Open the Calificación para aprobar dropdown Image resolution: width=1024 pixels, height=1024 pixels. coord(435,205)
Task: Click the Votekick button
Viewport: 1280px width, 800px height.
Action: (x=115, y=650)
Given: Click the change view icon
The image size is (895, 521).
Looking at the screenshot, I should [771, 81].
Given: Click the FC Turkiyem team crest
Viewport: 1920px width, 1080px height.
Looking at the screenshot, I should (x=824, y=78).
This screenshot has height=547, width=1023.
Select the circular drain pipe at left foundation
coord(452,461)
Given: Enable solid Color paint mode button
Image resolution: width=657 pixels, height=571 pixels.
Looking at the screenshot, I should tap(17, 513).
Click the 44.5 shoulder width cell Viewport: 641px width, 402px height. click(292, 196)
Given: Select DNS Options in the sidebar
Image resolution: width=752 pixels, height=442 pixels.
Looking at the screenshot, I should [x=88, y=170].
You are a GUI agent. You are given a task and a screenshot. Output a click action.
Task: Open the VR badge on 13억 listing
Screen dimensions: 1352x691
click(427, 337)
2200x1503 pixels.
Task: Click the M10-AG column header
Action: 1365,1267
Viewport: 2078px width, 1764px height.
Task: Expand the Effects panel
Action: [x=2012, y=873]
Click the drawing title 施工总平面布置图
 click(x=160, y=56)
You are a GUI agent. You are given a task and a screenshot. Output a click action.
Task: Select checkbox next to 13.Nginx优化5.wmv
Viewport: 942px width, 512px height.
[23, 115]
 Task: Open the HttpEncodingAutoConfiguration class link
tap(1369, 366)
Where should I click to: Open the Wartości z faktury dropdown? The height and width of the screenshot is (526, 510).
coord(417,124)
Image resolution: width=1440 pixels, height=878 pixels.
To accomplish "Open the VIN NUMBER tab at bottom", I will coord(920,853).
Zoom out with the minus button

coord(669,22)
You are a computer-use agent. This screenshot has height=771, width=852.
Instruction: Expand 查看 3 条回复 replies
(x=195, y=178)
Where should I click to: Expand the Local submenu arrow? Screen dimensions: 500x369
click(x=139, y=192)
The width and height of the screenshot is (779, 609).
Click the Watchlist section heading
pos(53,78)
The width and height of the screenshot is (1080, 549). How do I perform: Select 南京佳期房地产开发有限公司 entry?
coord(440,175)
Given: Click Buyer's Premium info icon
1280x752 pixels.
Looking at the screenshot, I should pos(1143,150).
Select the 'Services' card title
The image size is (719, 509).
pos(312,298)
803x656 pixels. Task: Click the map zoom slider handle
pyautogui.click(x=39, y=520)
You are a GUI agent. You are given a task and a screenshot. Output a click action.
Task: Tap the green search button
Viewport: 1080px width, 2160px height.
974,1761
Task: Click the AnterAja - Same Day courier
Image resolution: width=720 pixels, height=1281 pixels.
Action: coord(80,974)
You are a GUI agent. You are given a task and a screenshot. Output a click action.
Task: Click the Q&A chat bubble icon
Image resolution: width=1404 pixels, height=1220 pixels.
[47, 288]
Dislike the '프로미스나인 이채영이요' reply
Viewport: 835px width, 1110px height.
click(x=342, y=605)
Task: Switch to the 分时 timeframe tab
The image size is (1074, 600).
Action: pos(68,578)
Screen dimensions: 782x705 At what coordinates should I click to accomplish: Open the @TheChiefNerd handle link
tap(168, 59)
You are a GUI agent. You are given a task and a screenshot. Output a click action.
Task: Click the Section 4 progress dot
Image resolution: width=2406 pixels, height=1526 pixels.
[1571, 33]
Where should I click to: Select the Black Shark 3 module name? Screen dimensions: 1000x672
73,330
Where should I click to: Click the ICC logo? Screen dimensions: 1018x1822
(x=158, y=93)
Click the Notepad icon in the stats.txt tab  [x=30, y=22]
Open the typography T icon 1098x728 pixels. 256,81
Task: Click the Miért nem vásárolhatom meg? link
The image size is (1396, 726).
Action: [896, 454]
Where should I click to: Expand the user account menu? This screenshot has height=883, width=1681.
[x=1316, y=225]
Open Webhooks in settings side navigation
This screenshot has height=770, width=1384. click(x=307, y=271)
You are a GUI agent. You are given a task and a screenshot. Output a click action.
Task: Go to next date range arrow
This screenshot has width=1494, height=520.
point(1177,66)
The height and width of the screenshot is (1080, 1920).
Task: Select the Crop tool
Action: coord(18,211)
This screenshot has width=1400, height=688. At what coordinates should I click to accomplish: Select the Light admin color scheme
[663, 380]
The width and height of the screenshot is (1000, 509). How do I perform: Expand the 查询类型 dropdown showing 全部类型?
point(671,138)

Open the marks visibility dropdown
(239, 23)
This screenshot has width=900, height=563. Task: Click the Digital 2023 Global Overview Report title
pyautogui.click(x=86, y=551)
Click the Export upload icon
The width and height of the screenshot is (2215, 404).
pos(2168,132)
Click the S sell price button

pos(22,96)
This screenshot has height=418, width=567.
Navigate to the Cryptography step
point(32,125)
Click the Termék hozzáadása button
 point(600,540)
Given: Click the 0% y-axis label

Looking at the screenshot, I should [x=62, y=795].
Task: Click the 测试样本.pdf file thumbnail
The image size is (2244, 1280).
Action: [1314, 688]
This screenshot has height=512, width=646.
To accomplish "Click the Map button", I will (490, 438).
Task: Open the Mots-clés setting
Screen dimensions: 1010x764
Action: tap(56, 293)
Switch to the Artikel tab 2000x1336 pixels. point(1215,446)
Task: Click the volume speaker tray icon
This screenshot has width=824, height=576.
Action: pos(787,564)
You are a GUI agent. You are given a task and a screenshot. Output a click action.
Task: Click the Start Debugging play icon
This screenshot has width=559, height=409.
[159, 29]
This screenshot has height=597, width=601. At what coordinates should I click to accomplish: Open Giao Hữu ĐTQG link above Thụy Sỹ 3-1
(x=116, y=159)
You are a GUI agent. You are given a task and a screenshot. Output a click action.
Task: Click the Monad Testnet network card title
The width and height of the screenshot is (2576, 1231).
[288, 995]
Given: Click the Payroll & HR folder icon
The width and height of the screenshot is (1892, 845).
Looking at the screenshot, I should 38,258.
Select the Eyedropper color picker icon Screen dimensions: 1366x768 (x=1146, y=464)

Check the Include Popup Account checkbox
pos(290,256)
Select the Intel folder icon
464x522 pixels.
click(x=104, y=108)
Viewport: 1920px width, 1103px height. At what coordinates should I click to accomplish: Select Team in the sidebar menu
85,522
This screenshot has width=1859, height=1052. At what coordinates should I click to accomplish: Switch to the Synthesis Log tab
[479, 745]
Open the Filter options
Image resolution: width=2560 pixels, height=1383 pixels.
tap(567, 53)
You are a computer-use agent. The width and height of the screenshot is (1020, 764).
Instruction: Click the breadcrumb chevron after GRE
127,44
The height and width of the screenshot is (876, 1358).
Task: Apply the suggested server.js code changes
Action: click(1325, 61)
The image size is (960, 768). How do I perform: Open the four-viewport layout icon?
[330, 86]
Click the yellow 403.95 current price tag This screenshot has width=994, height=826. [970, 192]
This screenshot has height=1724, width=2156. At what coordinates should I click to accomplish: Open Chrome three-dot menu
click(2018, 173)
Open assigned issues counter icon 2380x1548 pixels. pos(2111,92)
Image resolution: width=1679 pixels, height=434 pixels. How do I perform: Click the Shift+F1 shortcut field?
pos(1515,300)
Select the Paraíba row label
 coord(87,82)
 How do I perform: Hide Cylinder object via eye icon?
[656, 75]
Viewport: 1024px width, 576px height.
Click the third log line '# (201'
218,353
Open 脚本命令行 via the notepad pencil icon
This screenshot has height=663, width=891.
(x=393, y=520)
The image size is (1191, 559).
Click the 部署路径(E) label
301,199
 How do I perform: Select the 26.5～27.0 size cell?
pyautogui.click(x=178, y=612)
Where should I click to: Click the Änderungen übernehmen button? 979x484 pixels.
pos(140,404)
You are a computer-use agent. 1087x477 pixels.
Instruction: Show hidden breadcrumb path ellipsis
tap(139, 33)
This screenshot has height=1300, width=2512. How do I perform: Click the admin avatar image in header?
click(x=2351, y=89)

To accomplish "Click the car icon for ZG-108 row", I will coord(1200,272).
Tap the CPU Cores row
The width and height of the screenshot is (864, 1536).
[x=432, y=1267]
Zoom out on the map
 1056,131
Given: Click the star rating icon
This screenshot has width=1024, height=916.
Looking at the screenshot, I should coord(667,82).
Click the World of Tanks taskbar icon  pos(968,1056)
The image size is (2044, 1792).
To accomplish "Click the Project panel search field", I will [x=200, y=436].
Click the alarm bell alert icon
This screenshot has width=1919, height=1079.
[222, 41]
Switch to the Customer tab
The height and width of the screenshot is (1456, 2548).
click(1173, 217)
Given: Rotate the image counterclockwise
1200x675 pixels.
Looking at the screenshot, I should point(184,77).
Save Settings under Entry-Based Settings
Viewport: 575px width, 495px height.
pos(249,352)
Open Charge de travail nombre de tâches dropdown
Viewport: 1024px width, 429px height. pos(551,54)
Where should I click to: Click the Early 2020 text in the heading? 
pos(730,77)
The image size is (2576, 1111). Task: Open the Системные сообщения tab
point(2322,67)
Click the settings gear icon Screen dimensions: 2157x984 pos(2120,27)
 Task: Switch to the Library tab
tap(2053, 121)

··········

How many lines of the items above contain the string "computer"? Matching is case-sensitive; reply with the number alone.

3